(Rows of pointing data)

<<<<

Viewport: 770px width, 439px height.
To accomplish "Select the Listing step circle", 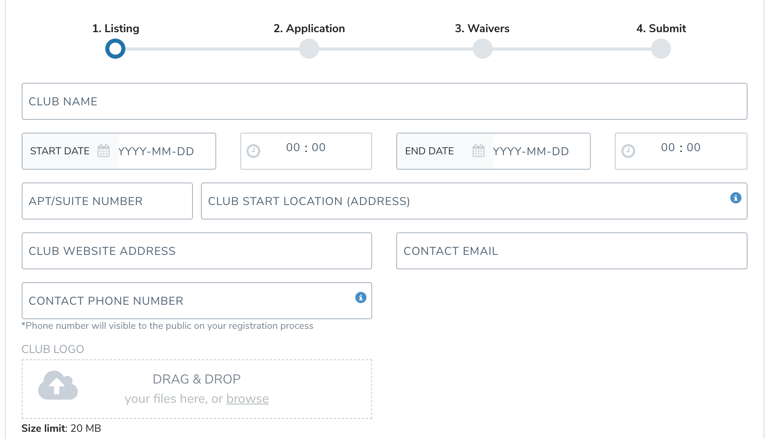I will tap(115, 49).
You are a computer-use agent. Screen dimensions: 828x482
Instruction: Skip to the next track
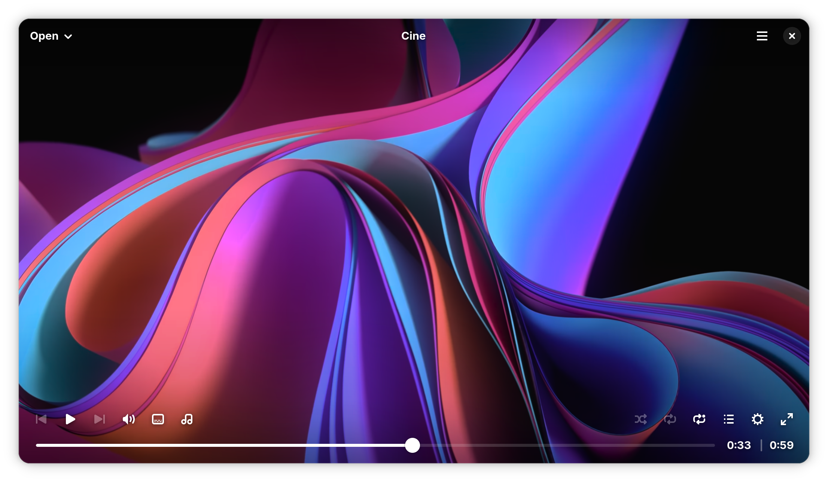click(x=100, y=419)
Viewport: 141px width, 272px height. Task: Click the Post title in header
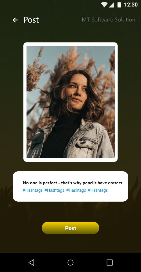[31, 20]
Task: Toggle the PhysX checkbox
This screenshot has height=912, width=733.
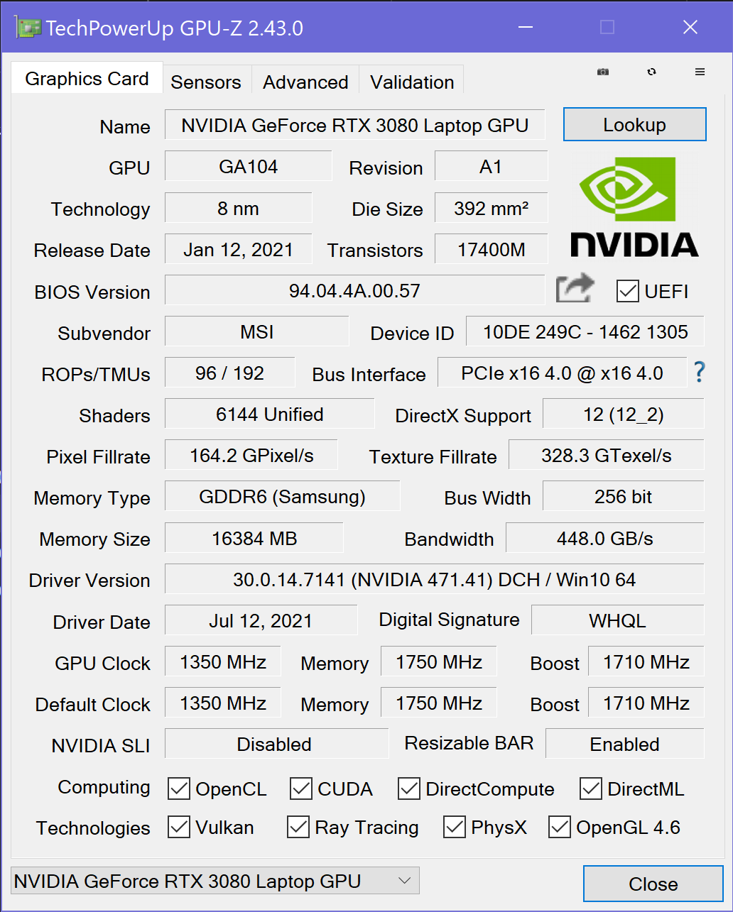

>>>>

- **Job**: Reproduce the stretch of the material from the line containing "Viewport: 141px width, 272px" through its end, leaving out the pictures.

- **Result of the exercise**:
Viewport: 141px width, 272px height. Task: Click the Post title in header
[31, 20]
Task: Toggle the PhysX checkbox
This screenshot has height=912, width=733.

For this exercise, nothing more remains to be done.